I come from a tradition that reaches back to Marx and the dialectics of culture and technology. This lineage travels through critical theory and what I would now call southwestern marxism , whose signal thinker is Gramsci. Subsequently I was influenced by the Budapest School and Castoriadis. As part of this path I founded Thesis Eleven, the journal of international social theory, in 1980, and continue to edit it today, with a team of talented and good humoured colleagues based in Melbourne.
I joined Curtin in 2015, an exciting new prospect for me. Hitherto I have worked in cultural and historical sociology at La Trobe. My great enthusiasm at Curtin
is for the prospect of working with others around the clusters on writing and cities. I am best known for my work on maverick critical thinkers such as Bernard Smith and Zygmunt Bauman, and on the history of socialism, modernity and the history of ideas more generally.

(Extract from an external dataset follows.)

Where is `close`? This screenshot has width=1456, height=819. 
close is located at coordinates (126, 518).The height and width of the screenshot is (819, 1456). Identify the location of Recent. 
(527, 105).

I have published 27 books and 200 papers, as well as much journalism and reviewing. My most recent books, 2015, are Thinking the Antipodes, and The Martin Presence, the latter with Trevor Hogan and Sheila Shaver. At Curtin I take as my remit the sphere of Culture and Society, a nod to Raymond Williams, and a wink to the frames of culture, technology, words, texts, and contexts. I will be working on books of essays on Marx and Gramsci, and on a monograph called The Rationalization of the World.